Numerous studies have illustrated the relationship between inflammation and cancer (1921). Low-grade inflammation score (INFLA-score), composed of C-reactive protein (CRP) concentration, white blood cell (WBC) counts, platelet counts and ratio of granulocyte/lymphocyte (G/L), has been widely used in the Moli-sani studies to reflect low grade inflammatory condition (22, 23). Moreover, a recent epidemiological study indicated that AA exposure in daily life was positively associated with systemic inflammation in general population (24).
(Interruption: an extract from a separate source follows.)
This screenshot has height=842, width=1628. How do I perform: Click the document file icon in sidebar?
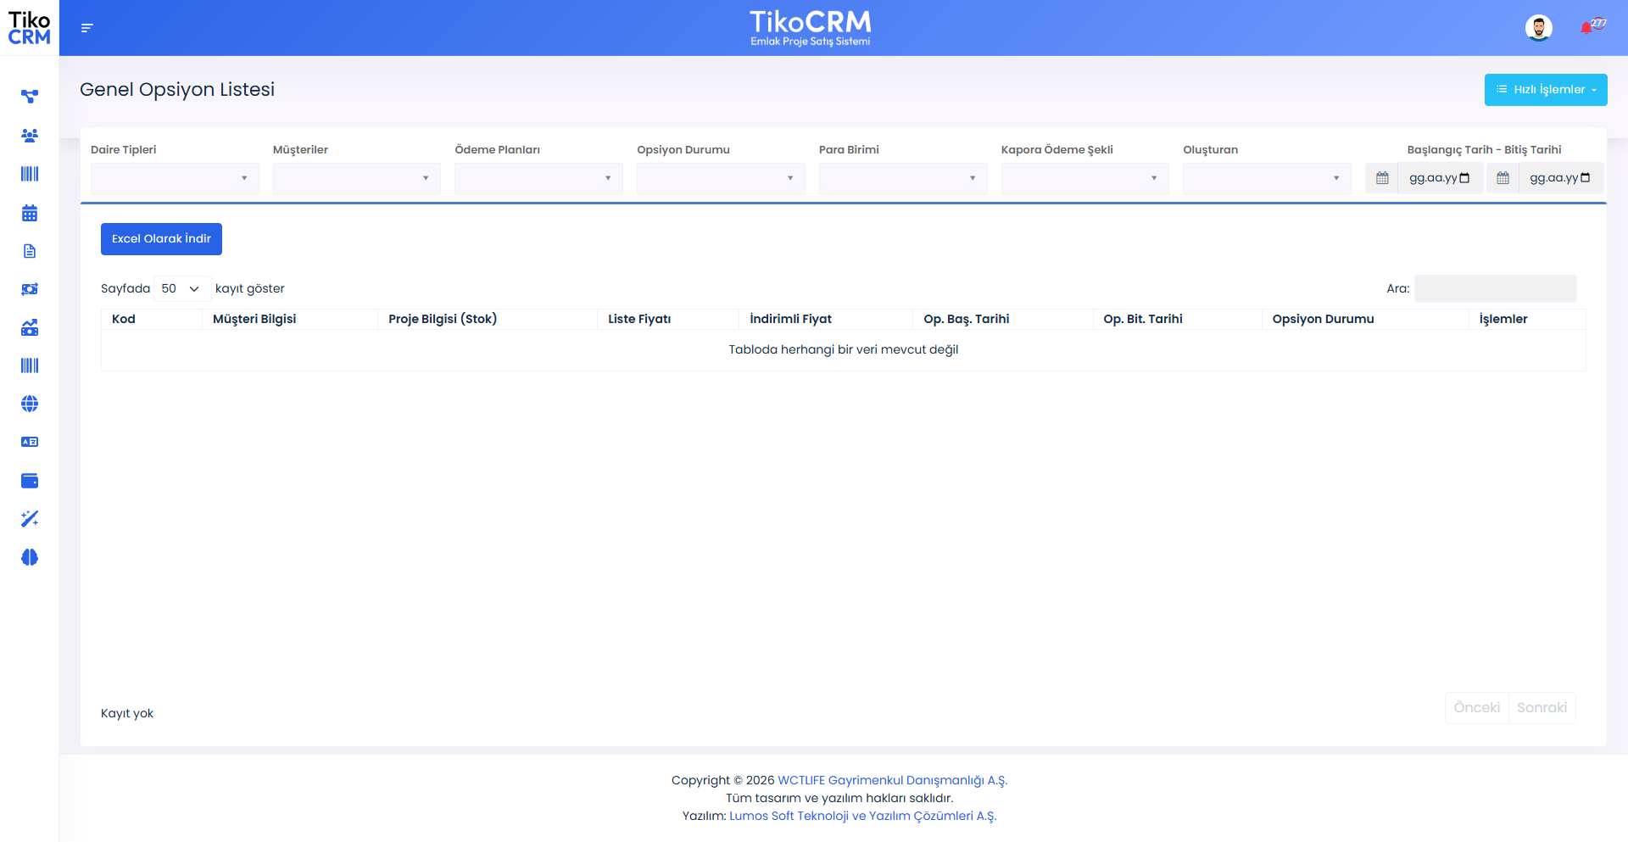coord(30,251)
Accordingly, in our study, we intended to explore whether high levels of serum AA biomarkers had an effect on cancer mortality through mediated role of inflammation, using the population in NHANES 2003-2014.

Materials and methods

Study population

NHANES is a stratified, multilevel study using a national population sample in the United States. The details for NHANES have been documented elsewhere (25). After excluding participants with missing information of serum AA metabolites, cancer mortality or other covariates, a total of 3717 participants aged over 18 years old with data of interviews and examinations were included in our study. The NHANES program was approved by the National Center for Health Statistics and inform consents were signed by the participants.

Main exposure and outcome

The main exposures in our study were HbAA, HbGA and HbAA+HbGA. Besides, the main outcome was mortality status ascertained by the National Death Index (NDI) records up to the end of 2015. Cause-specific death was determined using International Classification of Diseases, Tenth Revision (ICD-10) and cancer mortality was defined as ICD-10 codes (C00-C97). Finally, a total of 513 deaths, including 118 died from cancer, were recorded for further analysis.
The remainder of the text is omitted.